- [Tarefas solicitadas]:
1) Imprima o trecho do texto sobre a Ceitec que começa em "Enquanto o mercado" e prossegue até "o ato solene.".
2) Relacione todas as ações que, de acordo com o texto sobre a Ceitec, a empresa realizou seguindo o ritmo típico de um grande empreendimento ainda em implantação.

- [Texto selecionado]:
-- -- --
Enquanto o mercado mundial de semicondutores patinou nos últimos dois anos, a Ceitec viveu uma situação quase à parte. Seguindo o ritmo típico de um grande empreendimento ainda em implantação, investiu, prospectou mercado, contratou pessoas e, por fim, iniciou os testes em campo daquele que será o seu primeiro projeto comercial, o chip do boi. A inauguração da fábrica, na Lomba do Pinheiro, está marcada para os primeiros meses de 2010. O plano era que isso acontecesse ainda esse ano. Mas o projeto é estratégico para o governo atual - o seu principal financiador - e, em um ano eleitoral, o presidente Luiz Inácio Lula da Silva deverá desembarcar em Porto Alegre para o ato solene.
-- -- --
- [Informações fornecidas]:

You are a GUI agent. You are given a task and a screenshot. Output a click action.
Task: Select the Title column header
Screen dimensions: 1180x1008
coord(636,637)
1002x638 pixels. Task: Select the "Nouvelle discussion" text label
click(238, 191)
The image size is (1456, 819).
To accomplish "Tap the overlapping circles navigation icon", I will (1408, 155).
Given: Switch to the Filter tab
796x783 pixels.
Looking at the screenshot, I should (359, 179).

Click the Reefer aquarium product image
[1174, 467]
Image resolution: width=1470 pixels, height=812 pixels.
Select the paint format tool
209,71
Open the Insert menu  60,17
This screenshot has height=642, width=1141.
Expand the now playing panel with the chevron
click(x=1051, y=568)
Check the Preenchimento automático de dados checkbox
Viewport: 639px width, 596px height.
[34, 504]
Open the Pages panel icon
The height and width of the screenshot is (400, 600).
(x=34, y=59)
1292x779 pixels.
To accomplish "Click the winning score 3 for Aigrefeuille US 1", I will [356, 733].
-- -- --
- [Respostas esperadas]:
1)
Enquanto o mercado mundial de semicondutores patinou nos últimos dois anos, a Ceitec viveu uma situação quase à parte. Seguindo o ritmo típico de um grande empreendimento ainda em implantação, investiu, prospectou mercado, contratou pessoas e, por fim, iniciou os testes em campo daquele que será o seu primeiro projeto comercial, o chip do boi. A inauguração da fábrica, na Lomba do Pinheiro, está marcada para os primeiros meses de 2010. O plano era que isso acontecesse ainda esse ano. Mas o projeto é estratégico para o governo atual - o seu principal financiador - e, em um ano eleitoral, o presidente Luiz Inácio Lula da Silva deverá desembarcar em Porto Alegre para o ato solene.

2)
- Investiu
- Prospectou mercado
- Contratou pessoas
- Iniciou os testes em campo do chip do boi, seu primeiro projeto comercial